> Problem
Under this line are the records; repeat exactly the lines starting at the one containing "Viewport: 326px width, 498px" and ending at the one containing "the Войти sign-in", omitting pictures.

> Information shown
⁂

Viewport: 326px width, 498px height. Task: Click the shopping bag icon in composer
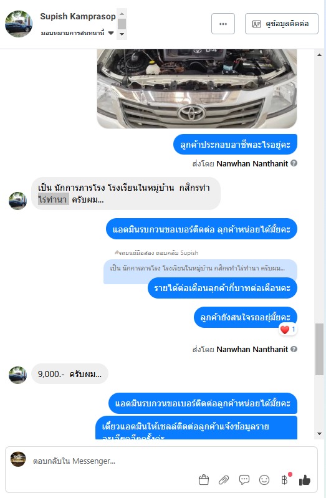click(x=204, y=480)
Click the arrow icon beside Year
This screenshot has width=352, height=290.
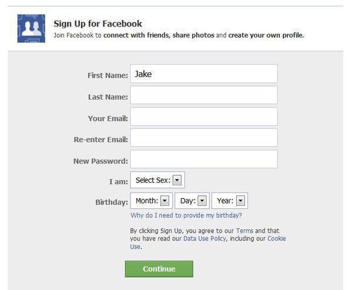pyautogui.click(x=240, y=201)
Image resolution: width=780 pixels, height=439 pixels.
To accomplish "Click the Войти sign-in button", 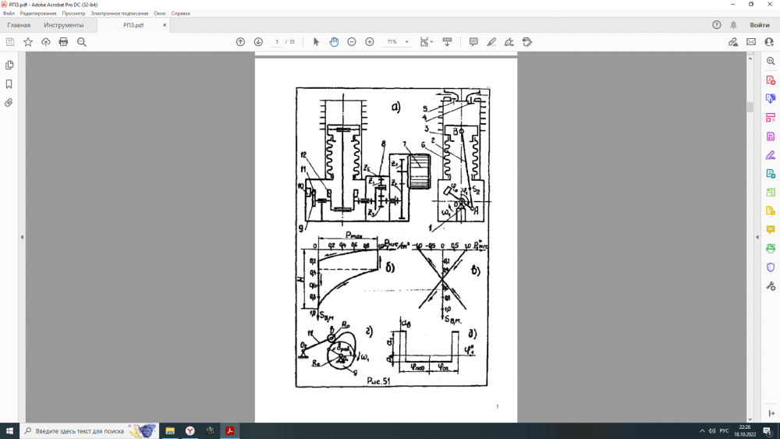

⁂

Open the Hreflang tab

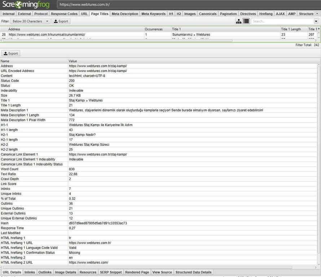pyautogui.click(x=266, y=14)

⁂

> Exercise result
Viewport: 326px width, 498px height. Task: Click the shopping bag icon in composer
click(x=204, y=480)
Click the arrow icon beside Year
This screenshot has width=352, height=290.
pyautogui.click(x=240, y=201)
Image resolution: width=780 pixels, height=439 pixels.
To accomplish "Click the Войти sign-in button", 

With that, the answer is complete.